## What is needed
Below are lines of data, and only some are wanted. Please repeat exactly those from the line that has "[Judge.me Platinum Transparent" through the line that has "LAT [menuitem] (1260, 50)".

## Data extract
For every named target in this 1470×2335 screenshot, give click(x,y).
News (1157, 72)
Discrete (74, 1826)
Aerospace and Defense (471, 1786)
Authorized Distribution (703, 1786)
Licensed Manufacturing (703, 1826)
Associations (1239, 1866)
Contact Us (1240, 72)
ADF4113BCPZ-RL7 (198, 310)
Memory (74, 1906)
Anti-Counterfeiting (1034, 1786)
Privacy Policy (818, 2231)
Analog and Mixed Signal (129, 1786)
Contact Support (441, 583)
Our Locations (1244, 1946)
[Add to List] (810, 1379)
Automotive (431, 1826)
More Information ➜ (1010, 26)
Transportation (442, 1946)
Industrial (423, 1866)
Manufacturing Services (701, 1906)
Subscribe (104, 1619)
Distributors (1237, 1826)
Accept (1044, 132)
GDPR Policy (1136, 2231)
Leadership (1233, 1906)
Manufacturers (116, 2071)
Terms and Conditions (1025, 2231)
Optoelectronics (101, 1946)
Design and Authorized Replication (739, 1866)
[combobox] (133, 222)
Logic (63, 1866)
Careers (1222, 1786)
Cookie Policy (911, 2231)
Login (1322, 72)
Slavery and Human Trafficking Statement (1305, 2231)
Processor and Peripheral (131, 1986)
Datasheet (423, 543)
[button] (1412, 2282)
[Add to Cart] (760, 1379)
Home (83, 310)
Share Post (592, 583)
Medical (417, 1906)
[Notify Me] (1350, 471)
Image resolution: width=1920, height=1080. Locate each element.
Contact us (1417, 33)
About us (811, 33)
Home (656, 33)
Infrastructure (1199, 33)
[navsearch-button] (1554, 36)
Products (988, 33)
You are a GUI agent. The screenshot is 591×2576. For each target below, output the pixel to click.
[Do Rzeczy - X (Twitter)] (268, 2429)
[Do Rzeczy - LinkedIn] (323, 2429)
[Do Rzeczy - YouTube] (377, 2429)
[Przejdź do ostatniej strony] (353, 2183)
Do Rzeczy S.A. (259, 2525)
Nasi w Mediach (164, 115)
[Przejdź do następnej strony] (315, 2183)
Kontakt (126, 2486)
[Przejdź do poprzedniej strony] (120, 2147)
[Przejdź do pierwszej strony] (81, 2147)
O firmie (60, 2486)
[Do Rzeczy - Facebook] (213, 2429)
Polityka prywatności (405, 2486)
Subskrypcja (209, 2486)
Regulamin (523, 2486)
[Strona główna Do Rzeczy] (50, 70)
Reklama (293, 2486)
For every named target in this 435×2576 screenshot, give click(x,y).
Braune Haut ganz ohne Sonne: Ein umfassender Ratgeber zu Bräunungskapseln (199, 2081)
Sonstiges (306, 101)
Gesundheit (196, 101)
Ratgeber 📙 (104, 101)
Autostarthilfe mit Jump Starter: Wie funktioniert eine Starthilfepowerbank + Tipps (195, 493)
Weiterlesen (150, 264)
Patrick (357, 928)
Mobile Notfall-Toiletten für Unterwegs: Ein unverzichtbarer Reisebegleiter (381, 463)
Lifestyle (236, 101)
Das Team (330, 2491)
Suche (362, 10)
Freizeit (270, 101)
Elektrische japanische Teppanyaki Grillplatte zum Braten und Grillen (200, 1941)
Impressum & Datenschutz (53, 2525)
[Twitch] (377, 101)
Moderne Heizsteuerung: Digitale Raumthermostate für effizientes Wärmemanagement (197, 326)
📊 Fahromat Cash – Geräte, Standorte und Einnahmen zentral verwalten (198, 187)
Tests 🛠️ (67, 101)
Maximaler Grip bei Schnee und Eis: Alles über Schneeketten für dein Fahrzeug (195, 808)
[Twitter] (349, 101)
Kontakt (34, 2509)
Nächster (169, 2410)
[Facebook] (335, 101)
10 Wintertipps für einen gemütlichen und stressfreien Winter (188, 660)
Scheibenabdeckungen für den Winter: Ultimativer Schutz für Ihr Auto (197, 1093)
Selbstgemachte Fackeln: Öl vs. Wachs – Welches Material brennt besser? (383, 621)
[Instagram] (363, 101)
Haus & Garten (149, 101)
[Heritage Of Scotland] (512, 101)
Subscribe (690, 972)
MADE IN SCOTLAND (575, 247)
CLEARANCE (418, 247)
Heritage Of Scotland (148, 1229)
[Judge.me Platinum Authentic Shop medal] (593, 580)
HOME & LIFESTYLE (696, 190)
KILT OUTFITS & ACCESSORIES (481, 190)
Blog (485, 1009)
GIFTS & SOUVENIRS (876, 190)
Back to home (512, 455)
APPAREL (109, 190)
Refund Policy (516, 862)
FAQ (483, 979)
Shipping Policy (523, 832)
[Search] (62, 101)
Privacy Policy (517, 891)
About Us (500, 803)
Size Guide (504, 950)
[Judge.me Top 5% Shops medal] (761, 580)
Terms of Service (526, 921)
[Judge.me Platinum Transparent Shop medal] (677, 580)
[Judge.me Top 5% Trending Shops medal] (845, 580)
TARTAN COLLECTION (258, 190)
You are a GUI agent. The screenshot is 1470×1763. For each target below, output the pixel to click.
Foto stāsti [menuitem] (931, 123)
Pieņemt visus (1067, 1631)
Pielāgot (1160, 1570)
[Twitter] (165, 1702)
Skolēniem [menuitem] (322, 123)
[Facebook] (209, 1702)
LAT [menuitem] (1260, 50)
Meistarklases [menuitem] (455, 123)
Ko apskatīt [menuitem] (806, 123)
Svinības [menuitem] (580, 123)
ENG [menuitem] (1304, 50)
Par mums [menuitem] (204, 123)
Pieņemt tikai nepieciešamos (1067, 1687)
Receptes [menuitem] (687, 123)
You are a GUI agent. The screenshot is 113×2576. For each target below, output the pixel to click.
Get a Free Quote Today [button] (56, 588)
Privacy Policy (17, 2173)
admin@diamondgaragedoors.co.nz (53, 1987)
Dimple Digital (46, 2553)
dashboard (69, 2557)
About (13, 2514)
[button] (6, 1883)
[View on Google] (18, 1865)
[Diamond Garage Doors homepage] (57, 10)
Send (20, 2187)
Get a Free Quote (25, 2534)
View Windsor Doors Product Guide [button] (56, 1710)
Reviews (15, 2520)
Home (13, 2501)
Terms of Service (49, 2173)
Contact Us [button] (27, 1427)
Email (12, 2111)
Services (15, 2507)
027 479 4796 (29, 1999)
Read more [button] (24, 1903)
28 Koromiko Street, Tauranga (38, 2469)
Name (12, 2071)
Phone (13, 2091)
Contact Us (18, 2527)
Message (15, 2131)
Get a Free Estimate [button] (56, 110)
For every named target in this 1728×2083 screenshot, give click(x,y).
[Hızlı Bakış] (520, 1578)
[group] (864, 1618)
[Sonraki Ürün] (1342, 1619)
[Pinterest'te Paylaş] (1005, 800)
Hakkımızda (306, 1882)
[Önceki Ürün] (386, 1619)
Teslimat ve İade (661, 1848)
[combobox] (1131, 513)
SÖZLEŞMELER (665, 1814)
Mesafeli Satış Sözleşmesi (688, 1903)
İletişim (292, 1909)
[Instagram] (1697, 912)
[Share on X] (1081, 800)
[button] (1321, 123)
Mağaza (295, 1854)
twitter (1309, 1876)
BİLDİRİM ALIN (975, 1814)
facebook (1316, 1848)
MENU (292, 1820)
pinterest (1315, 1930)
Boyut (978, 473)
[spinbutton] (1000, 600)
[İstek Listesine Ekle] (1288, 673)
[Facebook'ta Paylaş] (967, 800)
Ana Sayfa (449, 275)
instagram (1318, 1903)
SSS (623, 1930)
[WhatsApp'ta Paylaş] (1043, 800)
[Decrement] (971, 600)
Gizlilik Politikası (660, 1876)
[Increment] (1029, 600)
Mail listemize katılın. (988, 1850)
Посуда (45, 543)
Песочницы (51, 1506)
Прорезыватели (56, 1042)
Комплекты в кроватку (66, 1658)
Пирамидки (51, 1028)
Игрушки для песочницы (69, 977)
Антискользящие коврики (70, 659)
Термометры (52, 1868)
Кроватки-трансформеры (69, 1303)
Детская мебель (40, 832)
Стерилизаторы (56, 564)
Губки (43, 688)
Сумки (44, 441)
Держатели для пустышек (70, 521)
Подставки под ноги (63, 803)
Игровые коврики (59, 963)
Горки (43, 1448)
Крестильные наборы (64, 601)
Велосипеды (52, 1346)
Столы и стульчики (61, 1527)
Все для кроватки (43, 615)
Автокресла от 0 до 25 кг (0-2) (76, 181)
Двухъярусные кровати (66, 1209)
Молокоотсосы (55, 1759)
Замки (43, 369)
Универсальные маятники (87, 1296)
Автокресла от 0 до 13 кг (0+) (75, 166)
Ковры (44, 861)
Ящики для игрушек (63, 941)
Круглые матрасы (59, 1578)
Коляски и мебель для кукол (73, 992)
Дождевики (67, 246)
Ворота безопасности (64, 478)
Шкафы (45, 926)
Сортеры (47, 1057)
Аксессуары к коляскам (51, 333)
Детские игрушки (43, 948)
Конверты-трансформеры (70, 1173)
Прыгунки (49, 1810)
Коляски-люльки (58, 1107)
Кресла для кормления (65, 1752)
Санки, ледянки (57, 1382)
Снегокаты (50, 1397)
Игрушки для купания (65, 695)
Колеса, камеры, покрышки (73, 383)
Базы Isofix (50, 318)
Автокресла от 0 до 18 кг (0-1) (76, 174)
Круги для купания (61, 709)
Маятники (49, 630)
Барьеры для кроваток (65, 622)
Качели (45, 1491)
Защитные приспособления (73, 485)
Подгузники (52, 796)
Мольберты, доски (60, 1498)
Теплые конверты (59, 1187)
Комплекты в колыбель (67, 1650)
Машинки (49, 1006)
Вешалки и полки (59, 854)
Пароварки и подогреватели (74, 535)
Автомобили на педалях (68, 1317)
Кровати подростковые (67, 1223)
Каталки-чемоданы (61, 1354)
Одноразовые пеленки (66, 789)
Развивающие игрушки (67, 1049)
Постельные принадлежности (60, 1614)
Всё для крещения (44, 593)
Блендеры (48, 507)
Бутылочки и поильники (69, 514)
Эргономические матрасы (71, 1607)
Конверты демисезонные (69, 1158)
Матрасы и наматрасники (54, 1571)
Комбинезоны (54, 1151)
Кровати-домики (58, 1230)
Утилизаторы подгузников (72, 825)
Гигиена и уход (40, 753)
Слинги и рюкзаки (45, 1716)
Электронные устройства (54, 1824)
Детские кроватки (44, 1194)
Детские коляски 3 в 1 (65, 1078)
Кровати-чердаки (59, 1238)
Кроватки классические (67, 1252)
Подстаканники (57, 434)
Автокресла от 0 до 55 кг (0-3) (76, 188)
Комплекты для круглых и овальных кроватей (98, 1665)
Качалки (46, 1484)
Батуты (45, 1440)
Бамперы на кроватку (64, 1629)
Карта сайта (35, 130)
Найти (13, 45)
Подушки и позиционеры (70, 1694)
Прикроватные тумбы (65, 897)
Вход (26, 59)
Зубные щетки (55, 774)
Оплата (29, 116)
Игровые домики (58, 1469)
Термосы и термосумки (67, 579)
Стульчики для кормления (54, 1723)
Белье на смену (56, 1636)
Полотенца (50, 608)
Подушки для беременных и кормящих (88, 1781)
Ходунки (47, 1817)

## Problem solution
[Judge.me Platinum Transparent Shop medal] (677, 580)
[Judge.me Top 5% Trending Shops medal] (845, 580)
TARTAN COLLECTION (258, 190)
You are a GUI agent. The screenshot is 1470×1763. For each target below, output the pixel to click.
Foto stāsti [menuitem] (931, 123)
Pieņemt visus (1067, 1631)
Pielāgot (1160, 1570)
[Twitter] (165, 1702)
Skolēniem [menuitem] (322, 123)
[Facebook] (209, 1702)
LAT [menuitem] (1260, 50)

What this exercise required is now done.